Y, en tercer lugar, la desigualdad se ha convertido en una magnitud global. En un espacio visible y comunicado la referencia para valorar la propia situación tampoco se para en las propias fronteras. De ahí la intensidad de los movimientos migratorios y la inutilidad de limitarlos cuando las aspiraciones de igualdad se formulan a escala global y los parámetros de comparación han desbordado el seno de los estados. El hambre, el paro, las guerras, la inseguridad sanitaria, la debilidad de las instituciones, todo eso contrasta con las posibilidades abiertas en otros lugares del mundo y desata el movimiento imparable de los desesperados. La brutalidad de los contrastes sociales se ha convertido en un generador de desplazamientos masivos. Un mundo a la vez unificado y extremadamente desigual es fuente de inestabilidad e inseguridad.
Si queremos gobernar esta globalización del sufrimiento no tenemos más remedio que llevar a cabo una política social de la globalización, que implica regulación, solidaridad y cooperación, es decir, introducción en la agenda los grandes asuntos sociales internacionales. Hemos dado algunos pasos, pero claramente insuficientes. Hasta el PNUD de 1966, teníamos un modelo de desarrollo que solo atendía a variables económicas. A partir de ese momento, las consideraciones sociales globales entraron a formar parte del análisis de la situación internacional. Más tarde, el Índice de Desarrollo Humano, que inicialmente tenía un cuenta un número limitado de variables, comenzó a ampliar la agenda de la seguridad e incluyó las dimensiones sociales. De una manera todavía insuficiente el sufrimiento colectivo se ha ido haciendo un hueco en las agendas globales. Así lo plantea la Agenda por la paz elaborada en la cumbre del Consejo de Seguridad de las Naciones Unidas el 31 de enero de 1994: “extirpar las causas más profundas de los conflictos: miseria económica, injusticia social y opresión política".
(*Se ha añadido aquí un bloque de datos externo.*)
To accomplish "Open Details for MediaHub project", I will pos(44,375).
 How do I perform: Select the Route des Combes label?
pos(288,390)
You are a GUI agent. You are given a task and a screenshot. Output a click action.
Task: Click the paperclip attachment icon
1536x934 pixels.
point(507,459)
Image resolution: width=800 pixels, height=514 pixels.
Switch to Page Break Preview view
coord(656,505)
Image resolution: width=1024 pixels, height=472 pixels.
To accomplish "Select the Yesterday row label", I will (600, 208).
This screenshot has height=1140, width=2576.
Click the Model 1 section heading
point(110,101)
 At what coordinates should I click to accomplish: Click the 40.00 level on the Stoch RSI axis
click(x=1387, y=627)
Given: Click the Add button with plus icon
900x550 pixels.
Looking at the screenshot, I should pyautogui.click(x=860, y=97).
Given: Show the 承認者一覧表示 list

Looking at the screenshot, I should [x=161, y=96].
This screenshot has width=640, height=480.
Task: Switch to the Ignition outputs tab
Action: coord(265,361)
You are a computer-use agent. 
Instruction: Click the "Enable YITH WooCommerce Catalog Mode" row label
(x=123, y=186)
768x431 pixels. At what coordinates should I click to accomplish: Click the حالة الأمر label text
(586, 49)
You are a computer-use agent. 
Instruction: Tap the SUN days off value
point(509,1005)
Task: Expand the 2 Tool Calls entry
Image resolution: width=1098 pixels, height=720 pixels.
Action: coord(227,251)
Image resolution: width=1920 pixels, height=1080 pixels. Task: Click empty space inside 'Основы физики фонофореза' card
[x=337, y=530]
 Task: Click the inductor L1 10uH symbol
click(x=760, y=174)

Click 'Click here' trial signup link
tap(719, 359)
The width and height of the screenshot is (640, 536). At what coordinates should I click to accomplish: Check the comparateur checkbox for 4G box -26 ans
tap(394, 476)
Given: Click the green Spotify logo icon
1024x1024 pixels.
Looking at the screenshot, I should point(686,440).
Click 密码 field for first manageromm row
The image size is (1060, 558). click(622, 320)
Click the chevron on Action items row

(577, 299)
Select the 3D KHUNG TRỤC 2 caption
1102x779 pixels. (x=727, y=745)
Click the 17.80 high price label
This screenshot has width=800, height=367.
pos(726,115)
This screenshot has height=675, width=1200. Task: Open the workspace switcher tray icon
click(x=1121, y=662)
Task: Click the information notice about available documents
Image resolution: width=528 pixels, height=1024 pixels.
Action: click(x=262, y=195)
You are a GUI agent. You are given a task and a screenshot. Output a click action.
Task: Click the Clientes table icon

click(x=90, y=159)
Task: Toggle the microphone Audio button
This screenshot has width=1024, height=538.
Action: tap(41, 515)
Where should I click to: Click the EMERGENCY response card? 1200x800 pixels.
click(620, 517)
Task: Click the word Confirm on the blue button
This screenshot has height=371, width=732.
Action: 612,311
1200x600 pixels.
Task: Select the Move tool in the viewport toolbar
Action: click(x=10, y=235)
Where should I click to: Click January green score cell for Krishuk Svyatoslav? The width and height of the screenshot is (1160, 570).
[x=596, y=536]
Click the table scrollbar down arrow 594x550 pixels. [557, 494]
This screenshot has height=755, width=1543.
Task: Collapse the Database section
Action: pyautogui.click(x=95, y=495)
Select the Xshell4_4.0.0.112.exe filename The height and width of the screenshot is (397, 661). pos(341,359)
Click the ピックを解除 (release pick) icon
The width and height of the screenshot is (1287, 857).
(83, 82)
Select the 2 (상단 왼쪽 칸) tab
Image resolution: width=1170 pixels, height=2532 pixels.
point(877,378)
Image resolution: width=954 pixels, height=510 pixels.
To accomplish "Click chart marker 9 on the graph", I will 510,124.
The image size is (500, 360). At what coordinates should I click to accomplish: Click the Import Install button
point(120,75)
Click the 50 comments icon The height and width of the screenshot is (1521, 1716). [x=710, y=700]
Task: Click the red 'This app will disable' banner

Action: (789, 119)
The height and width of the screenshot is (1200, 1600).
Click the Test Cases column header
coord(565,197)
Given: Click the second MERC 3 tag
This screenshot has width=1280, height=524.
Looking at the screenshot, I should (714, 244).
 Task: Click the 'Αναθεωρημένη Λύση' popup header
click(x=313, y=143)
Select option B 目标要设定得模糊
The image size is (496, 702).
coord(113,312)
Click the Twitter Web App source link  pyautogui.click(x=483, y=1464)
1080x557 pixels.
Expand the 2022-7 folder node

Hemos entrado en la era de los conflictos de la exclusión social, en relación con los cuales la intervención militar es una solución claramente insuficiente. No se combate la violencia de extracción social con intervenciones armadas. Se trataría de dar prioridad a las cuestiones sociales internacionales o, dicho de otra manera, entender las cuestiones internacionales desde la perspectiva de lo social. Hay una cuestión social global que hay que diagnosticar y gestionar como se hizo con la cuestión social que se planteaba en el interior de los estados durante los siglos XIX y XX.